== To-do item ==
Convert the lines of these items into a Markdown table with the columns "Row" and "Line". Number each row, skip blank lines, and leave the pictures out.

★ ★ ★ ★

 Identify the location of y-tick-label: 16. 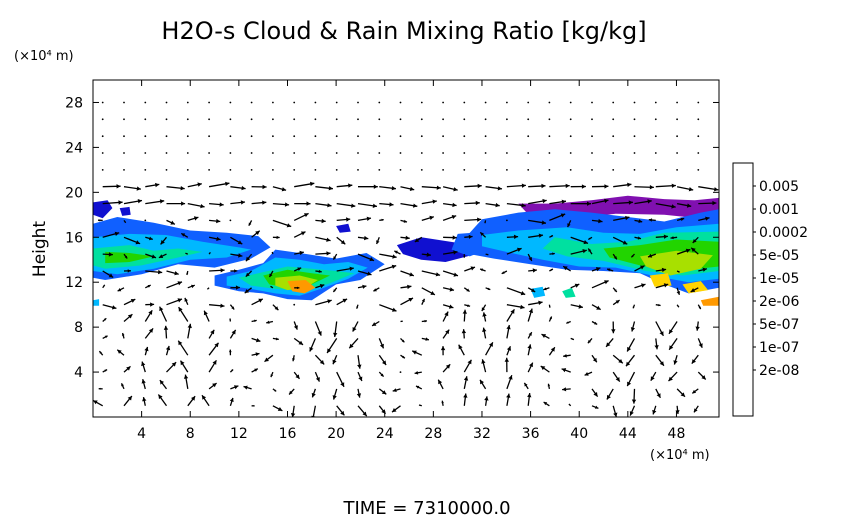
(74, 238).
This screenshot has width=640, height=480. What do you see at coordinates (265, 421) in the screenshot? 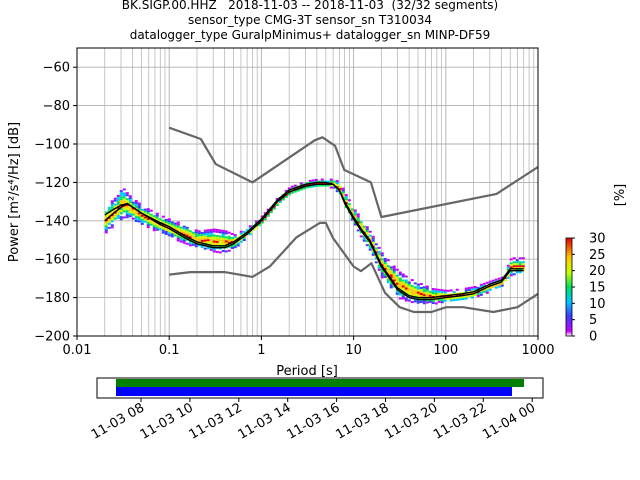
I see `timeline-tick-label: 11-03 14` at bounding box center [265, 421].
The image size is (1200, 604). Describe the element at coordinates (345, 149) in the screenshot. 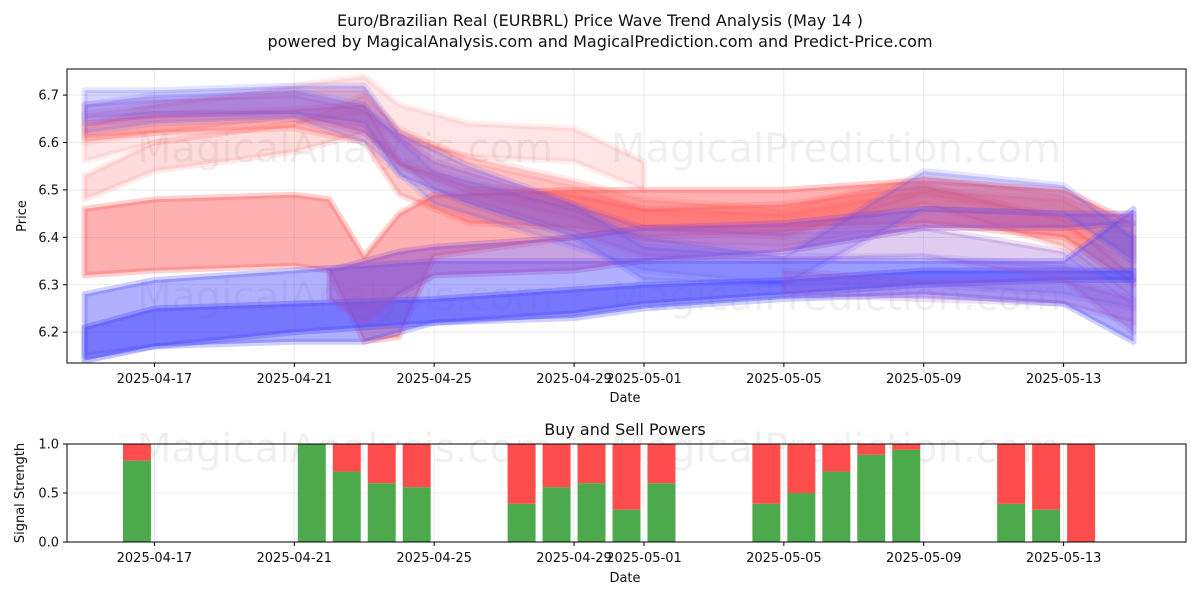

I see `watermark-text: MagicalAnalysis.com` at that location.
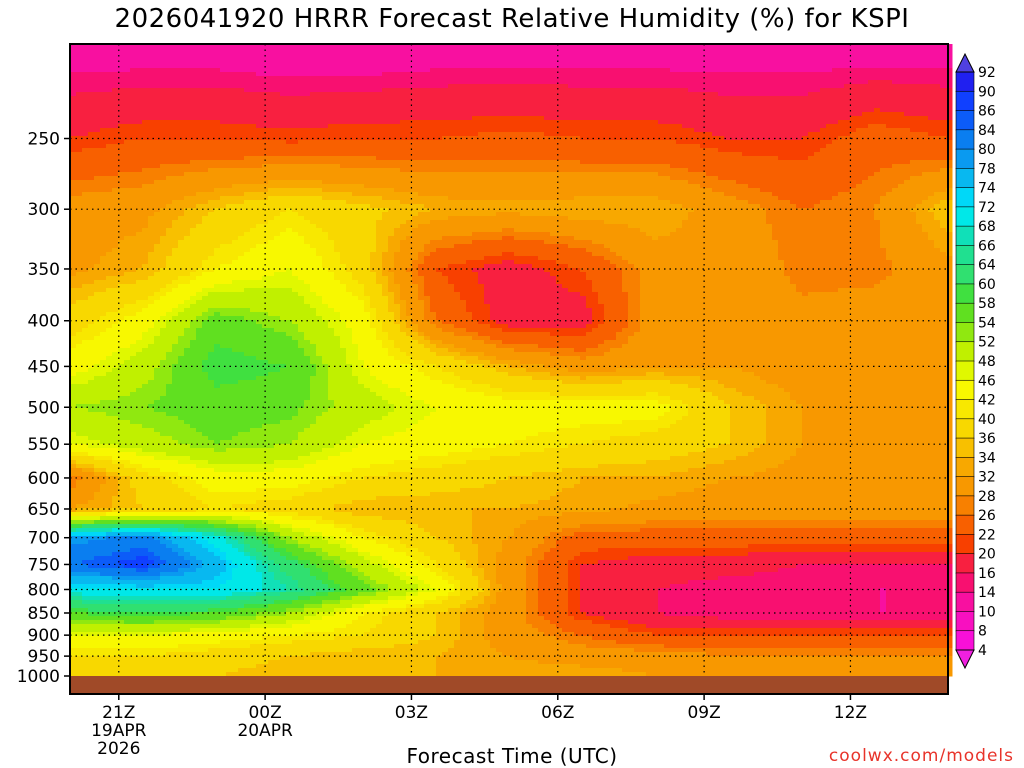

★ ★ ★ ★

== Solution ==
| Row | Line |
|---|---|
| 1 |  Identify the location of y-tick-label: 16.  |
| 2 | (74, 238). |
| 3 | This screenshot has width=640, height=480. What do you see at coordinates (265, 421) in the screenshot?  |
| 4 | I see `timeline-tick-label: 11-03 14` at bounding box center [265, 421]. |
| 5 | The image size is (1200, 604). Describe the element at coordinates (345, 149) in the screenshot.  |
| 6 | I see `watermark-text: MagicalAnalysis.com` at that location. |